Qu'avez-vous rajouté de nouveau ?
« Plein de choses que je ne connaissais pas quand j'ai écrit le livre, par exemple sur le Danube, sur le Concerto pour violon, et puis j'ai beaucoup étoffé toute la partie ethnomusicologique que je ne connaissais pas très bien à ce moment-là. J'ai ajouté également des détails biographiques que j'ignorais et des réflexions personnelles, j'ai fait une nouvelle préface. Le livre s'appelle 'Leos Janacek ou la passion de la vérité' et j'explique pourquoi, qu'est-ce que c'est que la vérité en musique ? »
Qu'est-ce que c'est alors ?
« C'est difficile, parce que c'est un peu philosophique... Mais je pense que la vérité en musique est totalement différente de ce qu'on pourrait appeler le réalisme ou l'expressionnisme ou même le naturalisme. C'est beaucoup plus profond et beaucoup plus durable. Car c'est la vérité profonde qui est aussi vieille que l'homme. C'est-à-dire, c'est la vérité de l'homme à travers la musique et à travers l'histoire de la musique. »
Il y a encore des choses à découvrir chez Janacek, même pour vous ?
« Ah oui, on découvre toujours ! Pour moi, c'est un personnage inimitable, inégalé, comme compositeur, comme homme, comme nature humaine. Il y a de bons côtés, très enthousiasmants, il y a aussi des côtés un peu contestables... Mais c'est un homme qui est d'une telle vérité qu'on veut le prendre comme modèle et qui peut servir de modèle surtout aux autres compositeurs. En France, on ne connaissait pas Janacek il y a 20 ou 25 ans. Maintenant, de jeunes compositeurs s'intéressent à lui, parce qu'il a su garder, conserver, inventer sa propre personnalité et raison d'être. Justement, les jeunes créateurs d'aujourd'hui sont à la recherche de leur propre vérité. Voilà la leçon de Janacek : la vérité est en vous, travaillez avec elle. »



Le Figaro Littéraire


jeudi 2 septembre 2004, p. 6
Dvořák, le symphoniste du nouveau siècle
Si l'arbre cache souvent la forêt, pour ce qui concerne Antonin Dvořák (1841-1904), deux chênes de large envergure (Symphonie du nouveau Monde, Danses slaves) et quelques platanes (trio Dumky, concerto pour violoncelle, l'opéra Rusalka) ont maintenu dans l'ombre les trésors d'une Brocéliande tchèque dans laquelle on se perdrait volontiers. A l'aune des contemporains Brahms et Tchaïkovski, on objectera que ce n'est déjà pas si mal, et la comparaison avec son compatriote Bedrich Smetana (1824-1884), passé à la postérité pour sa seule Moldau, est tout à l'avantage de Dvořák.

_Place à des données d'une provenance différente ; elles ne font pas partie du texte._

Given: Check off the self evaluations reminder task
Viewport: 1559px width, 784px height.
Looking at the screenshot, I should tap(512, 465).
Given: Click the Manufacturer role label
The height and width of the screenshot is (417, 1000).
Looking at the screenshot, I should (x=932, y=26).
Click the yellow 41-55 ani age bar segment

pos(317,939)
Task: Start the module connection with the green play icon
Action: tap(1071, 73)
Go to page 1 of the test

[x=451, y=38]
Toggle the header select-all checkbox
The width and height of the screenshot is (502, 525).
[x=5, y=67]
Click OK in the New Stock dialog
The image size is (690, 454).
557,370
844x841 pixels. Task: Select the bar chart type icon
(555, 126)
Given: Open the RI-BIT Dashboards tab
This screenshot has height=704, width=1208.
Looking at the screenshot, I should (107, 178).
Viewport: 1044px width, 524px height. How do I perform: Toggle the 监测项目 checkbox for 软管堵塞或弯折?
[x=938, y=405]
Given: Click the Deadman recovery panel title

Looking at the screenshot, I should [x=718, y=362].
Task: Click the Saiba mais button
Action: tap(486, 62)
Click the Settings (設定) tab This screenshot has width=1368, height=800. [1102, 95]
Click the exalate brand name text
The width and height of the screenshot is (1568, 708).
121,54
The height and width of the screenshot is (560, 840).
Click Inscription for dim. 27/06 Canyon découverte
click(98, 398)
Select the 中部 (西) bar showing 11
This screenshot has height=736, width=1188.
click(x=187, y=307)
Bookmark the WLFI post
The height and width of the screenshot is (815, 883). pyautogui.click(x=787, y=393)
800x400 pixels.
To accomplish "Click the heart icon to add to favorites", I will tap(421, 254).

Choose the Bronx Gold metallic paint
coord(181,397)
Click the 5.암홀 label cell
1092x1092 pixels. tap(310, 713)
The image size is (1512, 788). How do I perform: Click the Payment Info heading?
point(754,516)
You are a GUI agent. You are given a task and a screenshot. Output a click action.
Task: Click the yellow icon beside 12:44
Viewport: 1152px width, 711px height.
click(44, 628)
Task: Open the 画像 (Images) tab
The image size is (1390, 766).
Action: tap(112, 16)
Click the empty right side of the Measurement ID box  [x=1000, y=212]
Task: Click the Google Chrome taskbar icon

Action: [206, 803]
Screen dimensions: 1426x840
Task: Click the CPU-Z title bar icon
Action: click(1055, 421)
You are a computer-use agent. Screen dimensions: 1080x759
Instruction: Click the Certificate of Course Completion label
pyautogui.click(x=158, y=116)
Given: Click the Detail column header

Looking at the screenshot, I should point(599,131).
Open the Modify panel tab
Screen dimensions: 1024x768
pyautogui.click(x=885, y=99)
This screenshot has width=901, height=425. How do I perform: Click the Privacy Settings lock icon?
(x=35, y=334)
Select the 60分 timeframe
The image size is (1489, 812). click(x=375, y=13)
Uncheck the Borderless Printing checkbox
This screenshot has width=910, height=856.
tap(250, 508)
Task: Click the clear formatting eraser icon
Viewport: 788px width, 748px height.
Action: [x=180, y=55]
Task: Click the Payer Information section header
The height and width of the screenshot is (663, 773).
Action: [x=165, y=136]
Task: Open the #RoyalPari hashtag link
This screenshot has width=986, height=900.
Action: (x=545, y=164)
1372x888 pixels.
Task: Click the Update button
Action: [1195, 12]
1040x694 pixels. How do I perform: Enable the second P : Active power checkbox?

Restent les initiés et les mélomanes aventureux, qui connaissent les beautés des huit autres symphonies, du Stabat Mater, du Requiem, des quatorze quatuors à cordes, des poèmes symphoniques de 1896 (L'Ondin, la Fée de Midi, Le Rouet d'or, La Colombe sauvage), des Chants bibliques, des opéras Le Roi et le Charbonnier, Le Jacobin, ou encore d'innombrables pièces pour piano, chants populaires tchèques, moraves, serbes, lituaniens, morceaux de musique de chambre où surgissent harmonium, contrebasse, clarinette et violons.

Prolifique, certes, mais inspiré à la mesure de cette facilité à écrire que lui envieront ses amis Brahms et Janáček. Dvořák apparaît cependant, au fil des pages de la biographie que lui consacre Guy Erismann, comme un travailleur acharné, homme simple de souche paysanne, attaché à sa terre natale et à de solides valeurs familiales et religieuses. C'est dans une Bohême sous tutelle habsbourgeoise qu'il est initié à la musique. Les fêtes de village, les mélodies populaires, les instruments d'église ou d'harmonie lui donne son climat sonore immédiat. Passé une courte période de fascination pour le modèle wagnérien, Dvořák s'engage, aux côtés de Smetana, dans la voie d'un renouveau de la musique nationale tchèque, qu'il libère de la langue, de l'emphase et des mythologies allemandes. Il fait preuve d'une curiosité d'esprit et d'un incomparable flair d'artiste pour humer la moindre mélodie qui passe et en faire resurgir le suc sans qu'il soit possible de déceler autre chose que de l'imagination, du savoir-faire et un style, une signature immédiatement identifiable.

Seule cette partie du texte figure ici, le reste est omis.